** RECORDED INFORMATION **
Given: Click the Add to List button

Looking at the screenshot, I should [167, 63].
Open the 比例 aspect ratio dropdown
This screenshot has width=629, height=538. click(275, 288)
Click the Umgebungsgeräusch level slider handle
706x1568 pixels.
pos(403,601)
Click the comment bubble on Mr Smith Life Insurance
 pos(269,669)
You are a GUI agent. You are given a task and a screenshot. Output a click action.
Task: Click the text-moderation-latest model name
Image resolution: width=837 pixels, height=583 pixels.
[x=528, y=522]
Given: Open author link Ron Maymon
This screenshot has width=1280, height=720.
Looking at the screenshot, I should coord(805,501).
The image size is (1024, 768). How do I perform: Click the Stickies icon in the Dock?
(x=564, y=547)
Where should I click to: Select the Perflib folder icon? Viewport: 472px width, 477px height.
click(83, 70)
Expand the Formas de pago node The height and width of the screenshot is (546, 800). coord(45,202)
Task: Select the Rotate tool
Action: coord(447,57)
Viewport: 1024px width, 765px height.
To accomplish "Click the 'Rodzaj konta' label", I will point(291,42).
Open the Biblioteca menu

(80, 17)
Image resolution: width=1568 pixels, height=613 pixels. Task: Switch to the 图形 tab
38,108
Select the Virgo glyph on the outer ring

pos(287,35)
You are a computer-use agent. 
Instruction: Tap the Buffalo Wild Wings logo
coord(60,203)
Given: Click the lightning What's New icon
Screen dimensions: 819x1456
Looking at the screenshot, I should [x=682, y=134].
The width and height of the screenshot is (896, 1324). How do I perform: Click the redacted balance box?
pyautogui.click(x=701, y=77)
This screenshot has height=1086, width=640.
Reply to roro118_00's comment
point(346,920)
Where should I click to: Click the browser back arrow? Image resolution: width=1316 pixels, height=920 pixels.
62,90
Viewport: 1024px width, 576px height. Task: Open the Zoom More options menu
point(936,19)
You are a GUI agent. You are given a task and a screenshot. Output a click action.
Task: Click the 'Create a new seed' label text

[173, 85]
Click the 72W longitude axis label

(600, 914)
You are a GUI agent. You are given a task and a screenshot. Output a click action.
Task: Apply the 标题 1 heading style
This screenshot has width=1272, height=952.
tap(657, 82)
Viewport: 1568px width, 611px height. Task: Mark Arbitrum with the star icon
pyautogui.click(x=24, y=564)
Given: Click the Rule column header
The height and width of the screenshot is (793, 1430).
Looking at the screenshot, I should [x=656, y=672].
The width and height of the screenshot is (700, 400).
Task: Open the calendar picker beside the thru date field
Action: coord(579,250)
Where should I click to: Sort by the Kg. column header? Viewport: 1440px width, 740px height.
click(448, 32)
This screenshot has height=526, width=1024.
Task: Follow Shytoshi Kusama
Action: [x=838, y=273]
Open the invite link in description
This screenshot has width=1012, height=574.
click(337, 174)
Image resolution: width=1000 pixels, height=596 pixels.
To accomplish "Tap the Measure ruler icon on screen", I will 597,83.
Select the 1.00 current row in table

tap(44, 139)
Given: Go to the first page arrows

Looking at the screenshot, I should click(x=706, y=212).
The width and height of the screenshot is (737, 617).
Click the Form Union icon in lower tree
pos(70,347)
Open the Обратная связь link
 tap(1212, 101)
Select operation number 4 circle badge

** ACTION ITEM **
Please repeat the whole listing above, keeping every line exactly as it reads.

** TASK SOLUTION **
Given: Click the Add to List button

Looking at the screenshot, I should [167, 63].
Open the 比例 aspect ratio dropdown
This screenshot has width=629, height=538. click(275, 288)
Click the Umgebungsgeräusch level slider handle
706x1568 pixels.
pos(403,601)
Click the comment bubble on Mr Smith Life Insurance
 pos(269,669)
You are a GUI agent. You are given a task and a screenshot. Output a click action.
Task: Click the text-moderation-latest model name
Image resolution: width=837 pixels, height=583 pixels.
[x=528, y=522]
Given: Open author link Ron Maymon
This screenshot has width=1280, height=720.
Looking at the screenshot, I should coord(805,501).
The image size is (1024, 768). How do I perform: Click the Stickies icon in the Dock?
(x=564, y=547)
Where should I click to: Select the Perflib folder icon? Viewport: 472px width, 477px height.
click(83, 70)
Expand the Formas de pago node The height and width of the screenshot is (546, 800). coord(45,202)
Task: Select the Rotate tool
Action: coord(447,57)
Viewport: 1024px width, 765px height.
To accomplish "Click the 'Rodzaj konta' label", I will point(291,42).
Open the Biblioteca menu

(80, 17)
Image resolution: width=1568 pixels, height=613 pixels. Task: Switch to the 图形 tab
38,108
Select the Virgo glyph on the outer ring

pos(287,35)
You are a computer-use agent. 
Instruction: Tap the Buffalo Wild Wings logo
coord(60,203)
Given: Click the lightning What's New icon
Screen dimensions: 819x1456
Looking at the screenshot, I should [x=682, y=134].
The width and height of the screenshot is (896, 1324). How do I perform: Click the redacted balance box?
pyautogui.click(x=701, y=77)
This screenshot has height=1086, width=640.
Reply to roro118_00's comment
point(346,920)
Where should I click to: Click the browser back arrow? Image resolution: width=1316 pixels, height=920 pixels.
62,90
Viewport: 1024px width, 576px height. Task: Open the Zoom More options menu
point(936,19)
You are a GUI agent. You are given a task and a screenshot. Output a click action.
Task: Click the 'Create a new seed' label text

[173, 85]
Click the 72W longitude axis label

(600, 914)
You are a GUI agent. You are given a task and a screenshot. Output a click action.
Task: Apply the 标题 1 heading style
This screenshot has width=1272, height=952.
tap(657, 82)
Viewport: 1568px width, 611px height. Task: Mark Arbitrum with the star icon
pyautogui.click(x=24, y=564)
Given: Click the Rule column header
The height and width of the screenshot is (793, 1430).
Looking at the screenshot, I should [x=656, y=672].
The width and height of the screenshot is (700, 400).
Task: Open the calendar picker beside the thru date field
Action: coord(579,250)
Where should I click to: Sort by the Kg. column header? Viewport: 1440px width, 740px height.
click(448, 32)
This screenshot has height=526, width=1024.
Task: Follow Shytoshi Kusama
Action: [x=838, y=273]
Open the invite link in description
This screenshot has width=1012, height=574.
click(337, 174)
Image resolution: width=1000 pixels, height=596 pixels.
To accomplish "Tap the Measure ruler icon on screen", I will 597,83.
Select the 1.00 current row in table

tap(44, 139)
Given: Go to the first page arrows

Looking at the screenshot, I should click(x=706, y=212).
The width and height of the screenshot is (737, 617).
Click the Form Union icon in lower tree
pos(70,347)
Open the Обратная связь link
 tap(1212, 101)
Select operation number 4 circle badge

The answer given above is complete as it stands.